TEXT BLOCK
◆ ◆ ◆ ◆ ◆ ◆ ◆
Clinical Trial Finder

Inclusion Criteria:

• - 18 years of age or older.

• - Diagnosis of pulmonary fibrosis confirmed by physical examination, pulmonary function testing, chest X-ray, and computed tomography (CT) scans.

• - Adult patients who are seeking treatment at the Dorothy P.

and Richard P. Simmons Center for Interstitial Lung Disease.

Exclusion Criteria:

• - Under 18 years of age.

- Non-fibrotic ILD

Idiopathic pulmonary fibrosis (IPF) is a disease of unknown etiology that is characterized by the insidious development of lung fibrosis ultimately leading to distortion of the lung architecture, respiratory failure, and death. IPF is one of several entities associated with pulmonary fibrosis called the idiopathic interstitial pneumonias (IIP). Based on the histopathologic features of the fibrotic process, it is possible to identify four distinct entities: usual interstitial pneumonia (UIP) (synonymous with IPF), nonspecific interstitial pneumonia (NSIP), desquamative interstitial pneumonia DIP), and acute interstitial pneumonia (AIP) (Hamman-Rich lung). Each type appears to have different clinical progression and a different response to anti-inflammatory therapy. Our overall objective is to elucidate the molecular pathogenesis of IPF (UIP) by identifying factors that determine host susceptibility to this disease. We hypothesize that patients who develop pulmonary fibrosis, have a genetic propensity to abnormal lung repair that leads to fibrosis after acute lung injury. We further hypothesize that these genetic susceptibilities may determine if the pathologic process in the lung after an insult becomes UIP, AIP, NSIP, or DIP. To explore these hypotheses we propose to characterize the genetic polymorphisms in candidate genes involved in inflammation, matrix turnover, fibroblast proliferation and differentiation, and epithelial cell proliferation; and to correlate this with indices of disease progression.
◆ ◆ ◆ ◆ ◆ ◆ ◆
PROBLEMS AND TASKS
1. Quote a passage from the clinical trial text, beginning at the words "Clinical Trial Finder" and stopping after the words "the Dorothy P.".
2. In the clinical trial text, what do the researchers hypothesize that patients who develop pulmonary fibrosis have?
◆ ◆ ◆ ◆ ◆ ◆ ◆
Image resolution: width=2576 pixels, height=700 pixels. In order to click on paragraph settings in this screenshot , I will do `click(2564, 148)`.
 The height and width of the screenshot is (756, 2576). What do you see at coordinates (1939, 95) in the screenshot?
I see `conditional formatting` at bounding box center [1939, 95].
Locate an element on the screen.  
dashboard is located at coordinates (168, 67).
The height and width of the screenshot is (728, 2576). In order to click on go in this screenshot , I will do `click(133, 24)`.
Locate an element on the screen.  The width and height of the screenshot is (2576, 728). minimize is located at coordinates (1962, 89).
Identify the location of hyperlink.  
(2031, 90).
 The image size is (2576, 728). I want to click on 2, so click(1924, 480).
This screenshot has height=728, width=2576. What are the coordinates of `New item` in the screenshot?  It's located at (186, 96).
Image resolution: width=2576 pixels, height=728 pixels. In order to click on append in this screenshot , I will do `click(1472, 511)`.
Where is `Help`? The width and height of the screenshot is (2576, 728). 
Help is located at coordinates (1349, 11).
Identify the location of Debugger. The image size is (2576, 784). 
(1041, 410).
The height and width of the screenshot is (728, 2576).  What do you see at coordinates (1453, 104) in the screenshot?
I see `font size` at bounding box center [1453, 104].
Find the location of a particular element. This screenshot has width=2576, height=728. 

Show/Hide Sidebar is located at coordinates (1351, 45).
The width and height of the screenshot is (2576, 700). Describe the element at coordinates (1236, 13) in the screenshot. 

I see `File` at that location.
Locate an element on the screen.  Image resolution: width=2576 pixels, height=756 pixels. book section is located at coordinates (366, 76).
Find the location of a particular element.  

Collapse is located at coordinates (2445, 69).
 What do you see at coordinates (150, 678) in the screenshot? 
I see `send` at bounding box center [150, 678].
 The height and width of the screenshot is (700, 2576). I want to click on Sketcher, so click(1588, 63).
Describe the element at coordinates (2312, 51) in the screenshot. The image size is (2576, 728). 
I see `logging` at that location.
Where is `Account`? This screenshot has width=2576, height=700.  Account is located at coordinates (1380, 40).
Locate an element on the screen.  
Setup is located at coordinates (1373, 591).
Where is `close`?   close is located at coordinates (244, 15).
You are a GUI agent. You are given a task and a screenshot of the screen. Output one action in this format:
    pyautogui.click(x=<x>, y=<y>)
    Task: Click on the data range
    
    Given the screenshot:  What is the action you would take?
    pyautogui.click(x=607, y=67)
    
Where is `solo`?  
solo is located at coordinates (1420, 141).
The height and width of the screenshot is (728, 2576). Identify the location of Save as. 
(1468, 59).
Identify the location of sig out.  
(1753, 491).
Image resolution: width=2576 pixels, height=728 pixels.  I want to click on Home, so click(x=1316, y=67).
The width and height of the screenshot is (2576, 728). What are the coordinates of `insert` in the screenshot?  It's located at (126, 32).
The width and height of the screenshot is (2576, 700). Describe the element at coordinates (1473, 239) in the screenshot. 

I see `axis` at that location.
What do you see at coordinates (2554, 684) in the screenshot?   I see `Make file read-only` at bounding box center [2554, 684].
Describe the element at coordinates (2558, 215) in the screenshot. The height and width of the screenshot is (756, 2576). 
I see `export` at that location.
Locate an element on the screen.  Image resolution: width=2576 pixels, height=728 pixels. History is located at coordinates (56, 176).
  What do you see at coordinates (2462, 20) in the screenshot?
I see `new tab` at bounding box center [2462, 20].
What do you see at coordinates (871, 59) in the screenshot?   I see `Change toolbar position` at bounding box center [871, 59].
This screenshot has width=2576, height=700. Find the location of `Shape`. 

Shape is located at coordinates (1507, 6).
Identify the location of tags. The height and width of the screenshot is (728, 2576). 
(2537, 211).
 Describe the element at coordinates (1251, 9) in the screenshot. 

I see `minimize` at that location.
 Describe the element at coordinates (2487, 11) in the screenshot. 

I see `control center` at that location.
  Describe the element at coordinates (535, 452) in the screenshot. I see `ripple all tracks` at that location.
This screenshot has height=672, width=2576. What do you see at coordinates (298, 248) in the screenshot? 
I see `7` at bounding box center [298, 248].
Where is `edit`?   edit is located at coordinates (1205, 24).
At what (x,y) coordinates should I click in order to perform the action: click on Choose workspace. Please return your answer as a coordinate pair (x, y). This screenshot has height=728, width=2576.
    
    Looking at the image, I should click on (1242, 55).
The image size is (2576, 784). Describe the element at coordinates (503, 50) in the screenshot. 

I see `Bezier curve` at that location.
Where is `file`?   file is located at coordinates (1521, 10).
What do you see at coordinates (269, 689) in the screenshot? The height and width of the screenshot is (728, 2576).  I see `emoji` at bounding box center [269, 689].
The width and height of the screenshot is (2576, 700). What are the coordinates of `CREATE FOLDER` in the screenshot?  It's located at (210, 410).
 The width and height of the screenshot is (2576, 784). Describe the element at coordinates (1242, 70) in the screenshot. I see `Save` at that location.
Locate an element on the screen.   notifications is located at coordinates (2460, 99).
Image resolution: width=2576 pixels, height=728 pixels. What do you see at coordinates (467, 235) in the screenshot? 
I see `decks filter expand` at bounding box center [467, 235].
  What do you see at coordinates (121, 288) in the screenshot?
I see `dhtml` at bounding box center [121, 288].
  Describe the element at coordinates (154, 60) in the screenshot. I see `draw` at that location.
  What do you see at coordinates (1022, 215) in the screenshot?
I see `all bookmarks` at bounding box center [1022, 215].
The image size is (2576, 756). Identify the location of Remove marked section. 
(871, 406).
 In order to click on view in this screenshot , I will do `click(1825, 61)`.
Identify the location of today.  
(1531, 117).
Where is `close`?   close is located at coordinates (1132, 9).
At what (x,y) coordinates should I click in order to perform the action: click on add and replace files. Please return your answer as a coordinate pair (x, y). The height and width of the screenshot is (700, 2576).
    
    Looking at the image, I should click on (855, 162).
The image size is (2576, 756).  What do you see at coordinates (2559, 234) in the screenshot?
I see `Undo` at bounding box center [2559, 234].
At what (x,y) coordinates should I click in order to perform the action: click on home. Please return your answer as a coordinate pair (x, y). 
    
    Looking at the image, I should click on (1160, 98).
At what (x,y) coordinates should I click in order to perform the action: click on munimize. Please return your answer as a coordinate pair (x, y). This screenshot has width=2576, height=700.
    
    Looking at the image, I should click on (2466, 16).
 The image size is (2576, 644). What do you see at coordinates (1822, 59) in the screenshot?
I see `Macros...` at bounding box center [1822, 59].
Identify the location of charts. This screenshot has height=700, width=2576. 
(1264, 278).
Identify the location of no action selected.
◆ ◆ ◆ ◆ ◆ ◆ ◆
RESULTS OF THE EXERCISE
1.
Clinical Trial Finder

Inclusion Criteria:

• - 18 years of age or older.

• - Diagnosis of pulmonary fibrosis confirmed by physical examination, pulmonary function testing, chest X-ray, and computed tomography (CT) scans.

• - Adult patients who are seeking treatment at the Dorothy P.

2. A genetic propensity to abnormal lung repair that leads to fibrosis after acute lung injury.